Meaghan Harrison’s Performance Piece – Free Manicures!
According to School 33, “Death, ceremony, human relations, economics and waste are the main themes that drive the current body of work by Meaghan Harrison, which comes together in the form of sculptures (totemic memorials), collages and the performance piece Trust. As defined, trust is a prediction of reliance, an unwritten code of ethics that is based on what one party knows about the other. The work exhibited aims to communicate our blind faith in everyday confrontations from the state of our economy and beliefs, to our relationships and mortality.

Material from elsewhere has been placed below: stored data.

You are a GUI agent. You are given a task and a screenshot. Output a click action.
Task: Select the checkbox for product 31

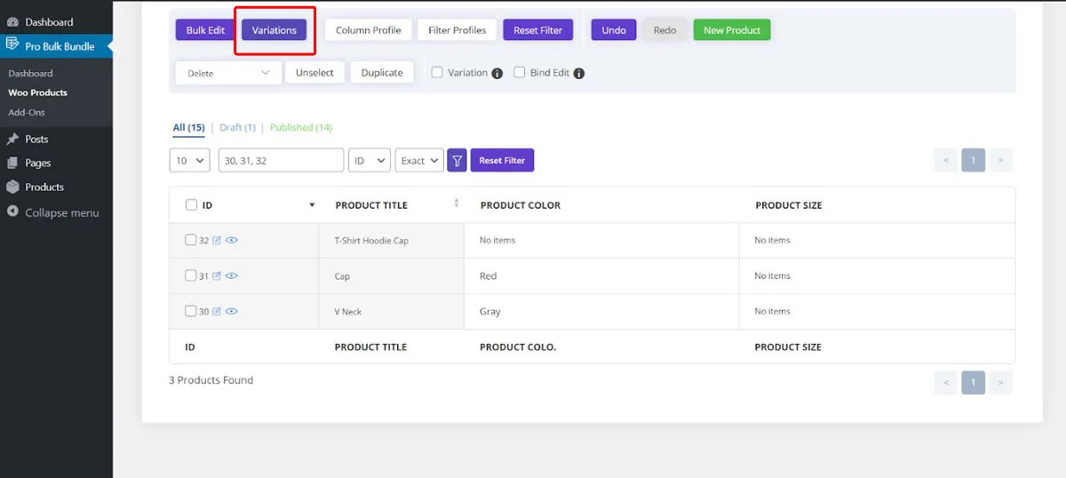190,276
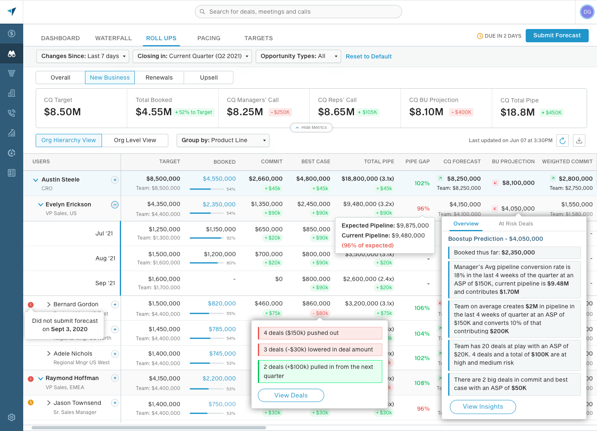The image size is (597, 431).
Task: Open the At Risk Deals tab in popup
Action: [516, 223]
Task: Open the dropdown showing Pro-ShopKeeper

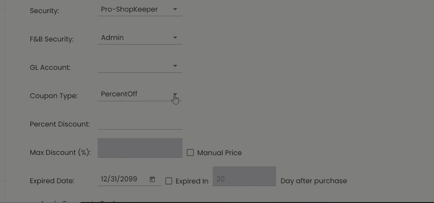Action: tap(140, 9)
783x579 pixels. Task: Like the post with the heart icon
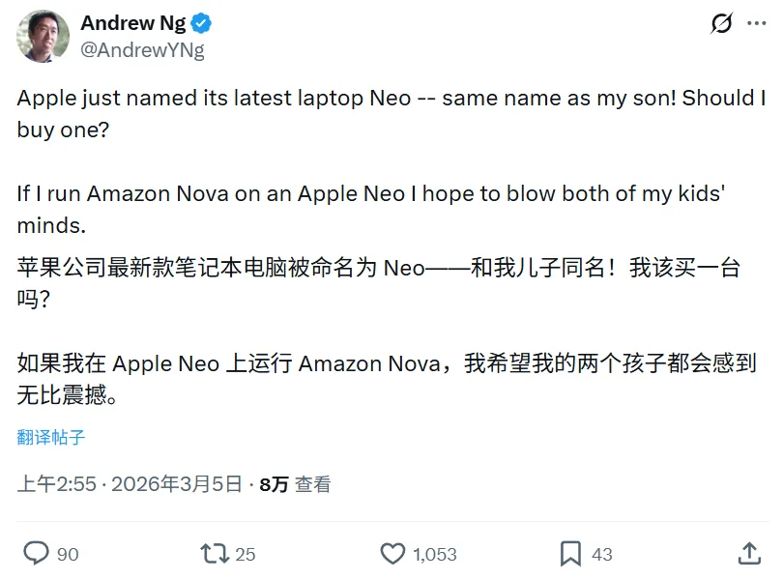tap(392, 553)
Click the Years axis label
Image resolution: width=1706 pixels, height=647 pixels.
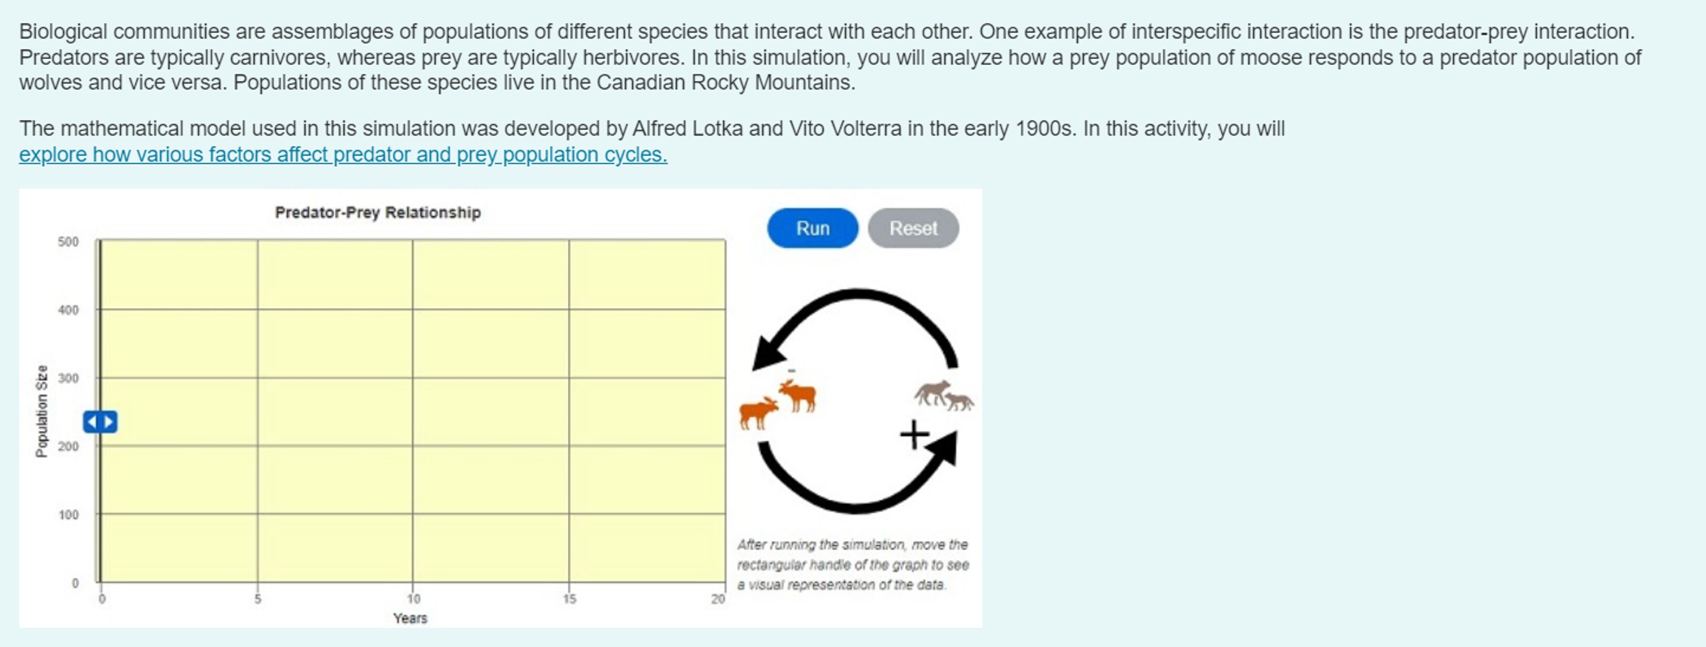pyautogui.click(x=410, y=618)
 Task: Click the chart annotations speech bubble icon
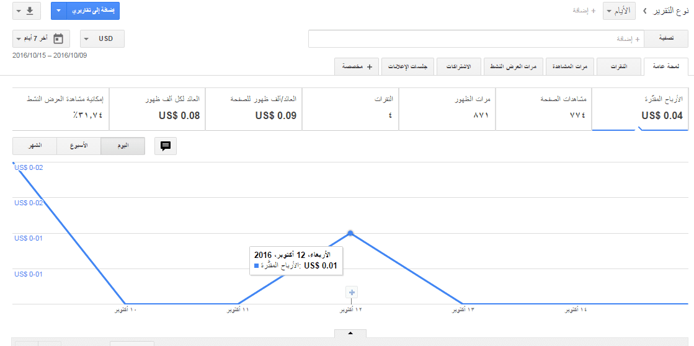coord(166,146)
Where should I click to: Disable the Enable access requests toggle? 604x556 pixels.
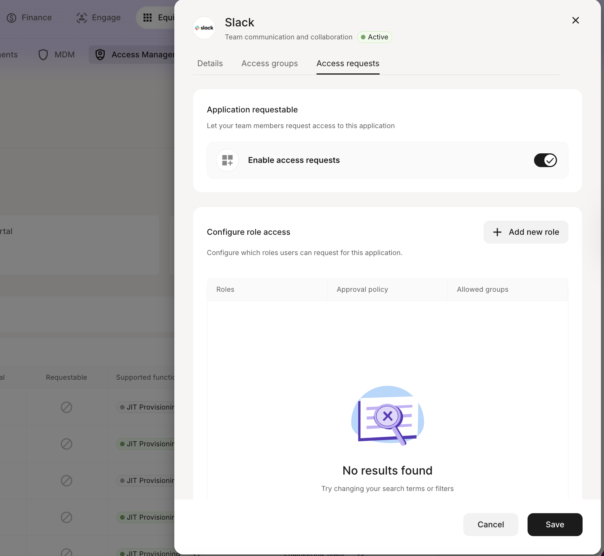click(x=545, y=160)
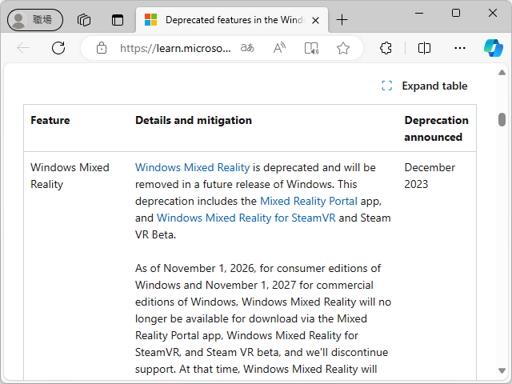Start Read aloud from address bar
This screenshot has height=384, width=512.
pyautogui.click(x=279, y=48)
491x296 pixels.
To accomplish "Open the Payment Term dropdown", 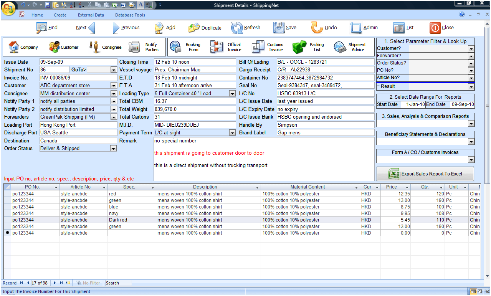I will (x=232, y=132).
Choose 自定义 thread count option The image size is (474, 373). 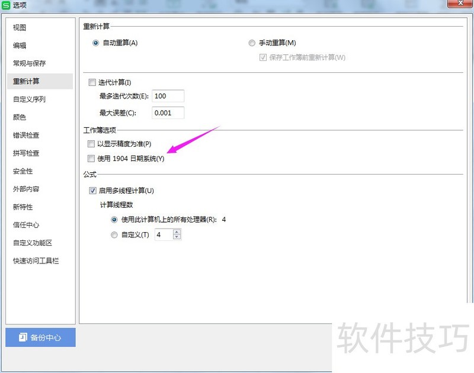tap(114, 234)
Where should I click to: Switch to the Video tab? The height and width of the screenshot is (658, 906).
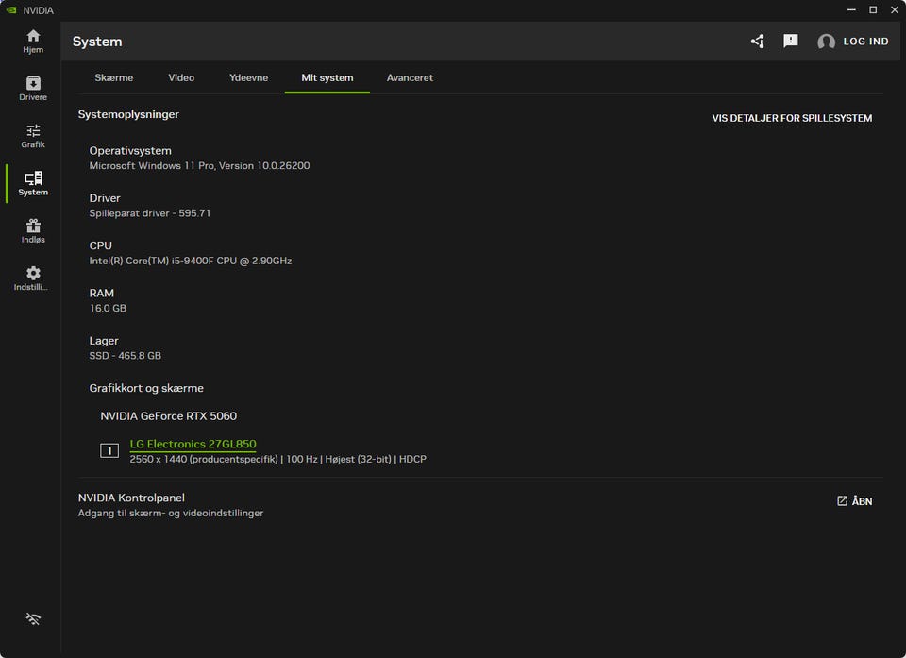pyautogui.click(x=181, y=77)
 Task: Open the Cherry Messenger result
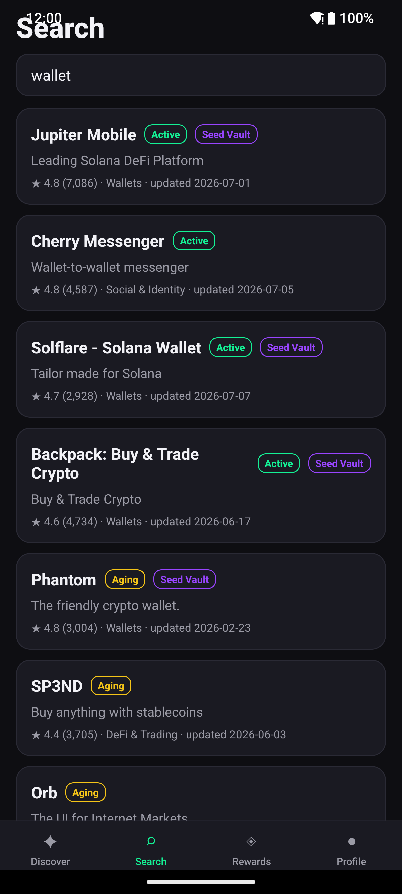pyautogui.click(x=201, y=263)
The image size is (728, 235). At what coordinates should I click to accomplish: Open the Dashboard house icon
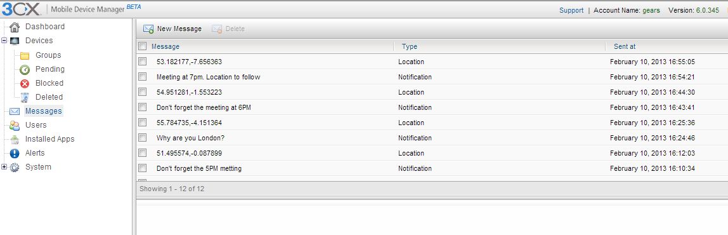click(15, 27)
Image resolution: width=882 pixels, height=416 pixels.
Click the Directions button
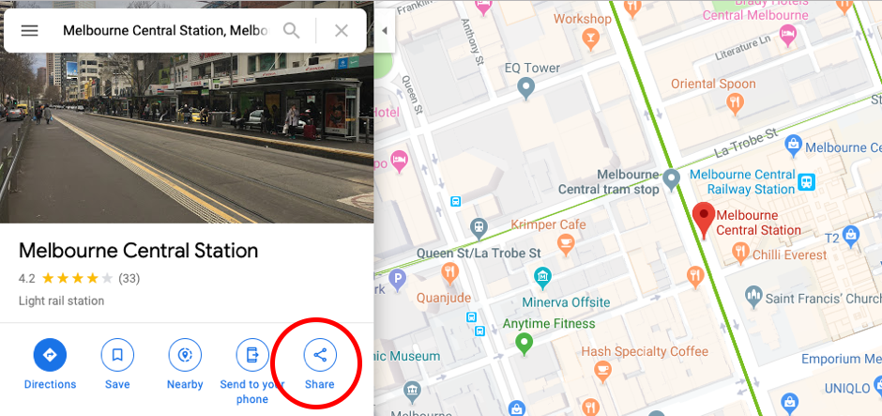[x=50, y=355]
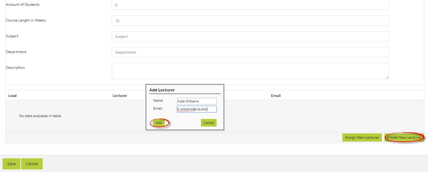Click the "No data available in table" row
This screenshot has width=428, height=172.
[x=40, y=116]
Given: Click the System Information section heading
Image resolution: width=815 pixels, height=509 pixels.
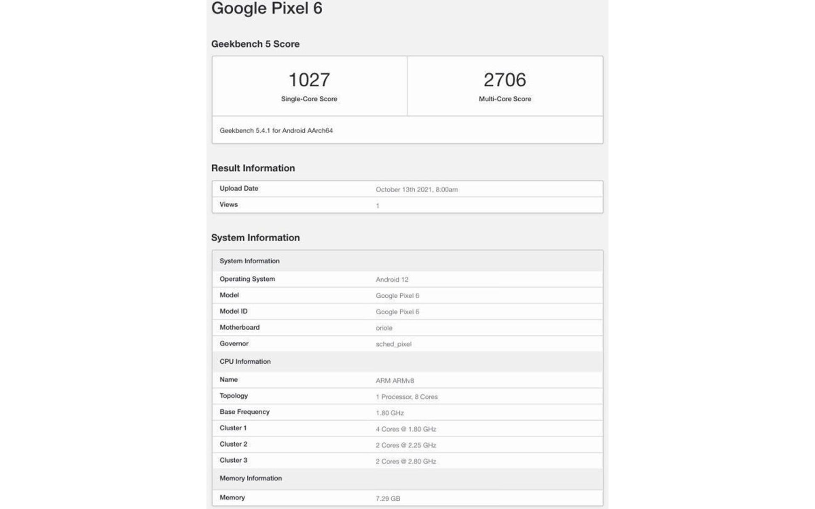Looking at the screenshot, I should tap(255, 238).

Collected liquor bottles, lottery tickets, sewn crepe, dumpster-dived furniture and the odd dollar store item come together to create Harrison ’s totemic memorials. Authentically aged, the totems come together though accumulation and are ceremoniously arranged. Not unlike paying homage to a deity or spirit that asks you to step into their sphere of exchange. In the Trust performance the artist invites one viewer at a time to enter a military parachute turned tent to receive a free manicure in exchange for conversation. This intimate experience within a gallery creates an environment for viewer and artist to engage in conversation.”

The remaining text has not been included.